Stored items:
*-*-*
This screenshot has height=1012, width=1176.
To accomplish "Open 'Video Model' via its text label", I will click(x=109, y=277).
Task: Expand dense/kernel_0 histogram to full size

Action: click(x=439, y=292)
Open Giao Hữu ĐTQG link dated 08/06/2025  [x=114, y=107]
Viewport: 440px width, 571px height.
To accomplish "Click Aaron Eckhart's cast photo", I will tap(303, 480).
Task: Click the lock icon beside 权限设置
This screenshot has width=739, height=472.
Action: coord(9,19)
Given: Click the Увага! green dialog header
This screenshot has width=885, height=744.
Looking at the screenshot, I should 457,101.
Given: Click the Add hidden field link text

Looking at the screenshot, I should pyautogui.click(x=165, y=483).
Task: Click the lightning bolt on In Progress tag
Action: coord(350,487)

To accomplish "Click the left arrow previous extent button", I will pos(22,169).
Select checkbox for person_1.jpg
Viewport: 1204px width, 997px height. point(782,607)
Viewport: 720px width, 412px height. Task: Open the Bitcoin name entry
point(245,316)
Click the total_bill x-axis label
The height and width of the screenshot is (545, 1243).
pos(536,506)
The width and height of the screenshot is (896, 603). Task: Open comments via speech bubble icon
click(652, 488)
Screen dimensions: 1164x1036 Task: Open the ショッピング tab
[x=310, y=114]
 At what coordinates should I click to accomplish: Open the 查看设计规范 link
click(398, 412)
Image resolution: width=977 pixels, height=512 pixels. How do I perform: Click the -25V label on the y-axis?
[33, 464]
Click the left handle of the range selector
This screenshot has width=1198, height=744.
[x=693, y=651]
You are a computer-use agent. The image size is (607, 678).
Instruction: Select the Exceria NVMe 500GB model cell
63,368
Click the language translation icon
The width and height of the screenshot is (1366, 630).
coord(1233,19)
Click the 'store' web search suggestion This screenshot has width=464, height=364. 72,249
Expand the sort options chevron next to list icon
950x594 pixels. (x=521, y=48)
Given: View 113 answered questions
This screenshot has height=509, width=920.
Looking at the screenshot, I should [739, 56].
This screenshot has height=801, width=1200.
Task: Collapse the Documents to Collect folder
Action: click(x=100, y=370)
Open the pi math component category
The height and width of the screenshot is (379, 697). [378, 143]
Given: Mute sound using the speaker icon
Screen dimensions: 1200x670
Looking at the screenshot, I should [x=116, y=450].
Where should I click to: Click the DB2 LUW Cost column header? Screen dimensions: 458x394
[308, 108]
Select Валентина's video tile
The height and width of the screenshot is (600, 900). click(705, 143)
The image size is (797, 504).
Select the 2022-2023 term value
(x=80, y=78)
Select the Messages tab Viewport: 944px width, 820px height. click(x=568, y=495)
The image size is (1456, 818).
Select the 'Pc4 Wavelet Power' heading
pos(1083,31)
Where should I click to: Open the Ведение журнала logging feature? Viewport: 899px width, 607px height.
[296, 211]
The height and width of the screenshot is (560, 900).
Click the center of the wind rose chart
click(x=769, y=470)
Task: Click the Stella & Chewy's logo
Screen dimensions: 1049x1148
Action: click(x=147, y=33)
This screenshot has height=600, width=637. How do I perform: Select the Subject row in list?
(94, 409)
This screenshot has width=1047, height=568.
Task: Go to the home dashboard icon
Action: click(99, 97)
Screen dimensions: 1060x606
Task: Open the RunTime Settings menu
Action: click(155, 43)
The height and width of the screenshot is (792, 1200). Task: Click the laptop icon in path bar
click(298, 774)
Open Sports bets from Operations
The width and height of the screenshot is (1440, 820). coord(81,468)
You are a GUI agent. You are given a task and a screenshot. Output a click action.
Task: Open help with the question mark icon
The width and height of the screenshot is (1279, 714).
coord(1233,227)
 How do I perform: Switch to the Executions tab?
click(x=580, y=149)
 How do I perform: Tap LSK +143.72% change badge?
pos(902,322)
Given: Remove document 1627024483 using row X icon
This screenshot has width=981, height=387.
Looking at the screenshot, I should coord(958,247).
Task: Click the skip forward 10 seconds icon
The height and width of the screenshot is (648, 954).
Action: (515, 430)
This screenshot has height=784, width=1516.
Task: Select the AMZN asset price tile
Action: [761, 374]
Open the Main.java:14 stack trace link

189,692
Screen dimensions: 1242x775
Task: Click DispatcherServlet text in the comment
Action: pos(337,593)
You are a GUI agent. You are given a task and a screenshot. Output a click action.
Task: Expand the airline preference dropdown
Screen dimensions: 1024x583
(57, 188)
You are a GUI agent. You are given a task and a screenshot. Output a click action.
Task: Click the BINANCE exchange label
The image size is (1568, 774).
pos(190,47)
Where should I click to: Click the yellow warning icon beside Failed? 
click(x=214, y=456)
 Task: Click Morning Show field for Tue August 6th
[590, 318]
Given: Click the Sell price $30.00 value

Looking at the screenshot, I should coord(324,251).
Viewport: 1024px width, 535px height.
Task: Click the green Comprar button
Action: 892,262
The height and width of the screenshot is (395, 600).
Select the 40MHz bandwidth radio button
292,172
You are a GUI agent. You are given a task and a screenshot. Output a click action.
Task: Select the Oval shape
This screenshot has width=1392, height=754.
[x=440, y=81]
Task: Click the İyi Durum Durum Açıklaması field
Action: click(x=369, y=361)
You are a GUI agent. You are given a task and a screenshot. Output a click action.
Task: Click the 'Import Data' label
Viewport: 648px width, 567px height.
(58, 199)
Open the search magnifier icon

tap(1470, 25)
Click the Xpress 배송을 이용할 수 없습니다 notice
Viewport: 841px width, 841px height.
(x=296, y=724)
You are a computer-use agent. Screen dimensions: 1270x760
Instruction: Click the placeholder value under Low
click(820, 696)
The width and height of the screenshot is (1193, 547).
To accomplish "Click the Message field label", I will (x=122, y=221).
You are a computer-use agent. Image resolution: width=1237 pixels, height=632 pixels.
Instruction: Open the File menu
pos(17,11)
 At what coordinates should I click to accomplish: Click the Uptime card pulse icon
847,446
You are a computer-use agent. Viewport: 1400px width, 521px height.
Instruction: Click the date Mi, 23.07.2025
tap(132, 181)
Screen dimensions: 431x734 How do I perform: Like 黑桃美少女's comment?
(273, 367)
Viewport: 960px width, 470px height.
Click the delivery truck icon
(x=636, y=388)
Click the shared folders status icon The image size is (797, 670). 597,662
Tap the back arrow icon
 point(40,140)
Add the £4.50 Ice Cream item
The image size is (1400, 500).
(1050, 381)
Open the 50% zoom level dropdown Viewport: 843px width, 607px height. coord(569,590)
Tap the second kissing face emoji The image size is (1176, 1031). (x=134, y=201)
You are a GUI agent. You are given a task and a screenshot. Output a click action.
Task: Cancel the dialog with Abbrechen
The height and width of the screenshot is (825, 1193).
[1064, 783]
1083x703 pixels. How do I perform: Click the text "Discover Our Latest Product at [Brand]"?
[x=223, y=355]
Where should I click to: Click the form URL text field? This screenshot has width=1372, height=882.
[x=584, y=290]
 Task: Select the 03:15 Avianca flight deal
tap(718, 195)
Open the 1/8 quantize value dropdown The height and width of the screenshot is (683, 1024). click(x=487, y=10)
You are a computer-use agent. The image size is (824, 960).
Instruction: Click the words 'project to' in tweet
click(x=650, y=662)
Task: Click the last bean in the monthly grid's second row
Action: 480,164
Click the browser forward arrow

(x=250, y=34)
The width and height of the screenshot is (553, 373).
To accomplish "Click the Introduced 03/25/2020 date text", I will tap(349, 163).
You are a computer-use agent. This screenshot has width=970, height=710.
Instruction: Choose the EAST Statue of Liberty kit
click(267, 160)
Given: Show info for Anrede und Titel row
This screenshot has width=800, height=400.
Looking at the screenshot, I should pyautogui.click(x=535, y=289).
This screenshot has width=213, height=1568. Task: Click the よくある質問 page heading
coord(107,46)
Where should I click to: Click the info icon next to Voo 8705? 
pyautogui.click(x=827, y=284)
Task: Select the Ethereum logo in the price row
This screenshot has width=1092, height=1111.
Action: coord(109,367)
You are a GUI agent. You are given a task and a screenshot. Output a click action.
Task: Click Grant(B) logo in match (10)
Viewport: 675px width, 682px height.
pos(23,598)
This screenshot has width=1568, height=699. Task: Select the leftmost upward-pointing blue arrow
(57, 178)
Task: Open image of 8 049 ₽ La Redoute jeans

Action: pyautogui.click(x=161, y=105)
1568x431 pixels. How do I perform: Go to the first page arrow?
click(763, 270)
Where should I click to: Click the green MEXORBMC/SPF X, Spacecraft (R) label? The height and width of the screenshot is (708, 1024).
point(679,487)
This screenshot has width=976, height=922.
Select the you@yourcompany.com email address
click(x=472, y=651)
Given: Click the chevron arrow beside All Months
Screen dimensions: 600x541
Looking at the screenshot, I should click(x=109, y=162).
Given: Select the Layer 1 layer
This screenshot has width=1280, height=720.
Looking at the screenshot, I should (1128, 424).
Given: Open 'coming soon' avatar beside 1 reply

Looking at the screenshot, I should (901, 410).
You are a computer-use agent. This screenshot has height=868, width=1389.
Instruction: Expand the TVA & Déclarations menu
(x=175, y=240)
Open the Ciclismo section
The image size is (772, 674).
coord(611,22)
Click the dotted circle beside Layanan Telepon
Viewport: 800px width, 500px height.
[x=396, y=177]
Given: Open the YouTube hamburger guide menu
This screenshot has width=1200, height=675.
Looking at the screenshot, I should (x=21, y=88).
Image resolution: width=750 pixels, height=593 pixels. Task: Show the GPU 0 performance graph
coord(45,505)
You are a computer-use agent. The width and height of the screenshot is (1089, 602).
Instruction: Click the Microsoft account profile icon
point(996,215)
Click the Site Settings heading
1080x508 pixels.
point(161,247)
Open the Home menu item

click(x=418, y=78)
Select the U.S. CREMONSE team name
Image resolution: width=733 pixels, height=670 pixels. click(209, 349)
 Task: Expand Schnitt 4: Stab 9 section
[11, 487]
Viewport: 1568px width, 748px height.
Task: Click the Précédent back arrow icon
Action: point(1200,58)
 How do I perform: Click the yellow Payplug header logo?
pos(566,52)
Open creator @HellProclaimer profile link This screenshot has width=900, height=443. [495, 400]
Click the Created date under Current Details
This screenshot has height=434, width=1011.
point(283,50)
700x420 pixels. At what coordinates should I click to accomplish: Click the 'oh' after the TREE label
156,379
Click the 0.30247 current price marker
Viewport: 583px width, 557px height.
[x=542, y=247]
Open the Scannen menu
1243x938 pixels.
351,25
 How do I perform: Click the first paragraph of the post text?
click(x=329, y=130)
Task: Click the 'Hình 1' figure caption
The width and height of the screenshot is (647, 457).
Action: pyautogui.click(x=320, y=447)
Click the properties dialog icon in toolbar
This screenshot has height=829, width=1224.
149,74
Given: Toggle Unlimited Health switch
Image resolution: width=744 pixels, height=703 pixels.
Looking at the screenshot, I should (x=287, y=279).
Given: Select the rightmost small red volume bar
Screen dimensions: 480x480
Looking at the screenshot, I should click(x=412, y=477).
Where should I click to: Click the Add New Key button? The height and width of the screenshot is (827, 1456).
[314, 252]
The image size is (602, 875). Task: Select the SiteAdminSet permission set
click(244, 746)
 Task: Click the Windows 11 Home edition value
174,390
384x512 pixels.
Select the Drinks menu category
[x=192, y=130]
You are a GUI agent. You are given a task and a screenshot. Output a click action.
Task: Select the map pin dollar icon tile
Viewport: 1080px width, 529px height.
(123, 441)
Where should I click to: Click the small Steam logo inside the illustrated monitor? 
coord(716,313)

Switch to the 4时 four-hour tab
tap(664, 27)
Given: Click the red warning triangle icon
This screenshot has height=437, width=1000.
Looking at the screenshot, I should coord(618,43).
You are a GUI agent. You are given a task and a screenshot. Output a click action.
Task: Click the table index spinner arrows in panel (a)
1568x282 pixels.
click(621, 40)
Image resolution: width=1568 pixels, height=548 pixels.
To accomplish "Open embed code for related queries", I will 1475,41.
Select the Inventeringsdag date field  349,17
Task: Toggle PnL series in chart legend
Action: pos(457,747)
*-*-*
TASK TO CARRY OUT:
Once the line with "Click the properties dialog icon in toolbar" is found, transcribe it and each line after it through the final line of the entries, exactly and only.

ANSWER TO THIS PROBLEM:
Click the properties dialog icon in toolbar
This screenshot has height=829, width=1224.
149,74
Given: Toggle Unlimited Health switch
Image resolution: width=744 pixels, height=703 pixels.
Looking at the screenshot, I should (x=287, y=279).
Given: Select the rightmost small red volume bar
Screen dimensions: 480x480
Looking at the screenshot, I should click(x=412, y=477).
Where should I click to: Click the Add New Key button? The height and width of the screenshot is (827, 1456).
[314, 252]
The image size is (602, 875). Task: Select the SiteAdminSet permission set
click(244, 746)
 Task: Click the Windows 11 Home edition value
174,390
384x512 pixels.
Select the Drinks menu category
[x=192, y=130]
You are a GUI agent. You are given a task and a screenshot. Output a click action.
Task: Select the map pin dollar icon tile
Viewport: 1080px width, 529px height.
(123, 441)
Where should I click to: Click the small Steam logo inside the illustrated monitor? 
coord(716,313)

Switch to the 4时 four-hour tab
tap(664, 27)
Given: Click the red warning triangle icon
This screenshot has height=437, width=1000.
Looking at the screenshot, I should coord(618,43).
You are a GUI agent. You are given a task and a screenshot. Output a click action.
Task: Click the table index spinner arrows in panel (a)
1568x282 pixels.
click(621, 40)
Image resolution: width=1568 pixels, height=548 pixels.
To accomplish "Open embed code for related queries", I will 1475,41.
Select the Inventeringsdag date field  349,17
Task: Toggle PnL series in chart legend
Action: pos(457,747)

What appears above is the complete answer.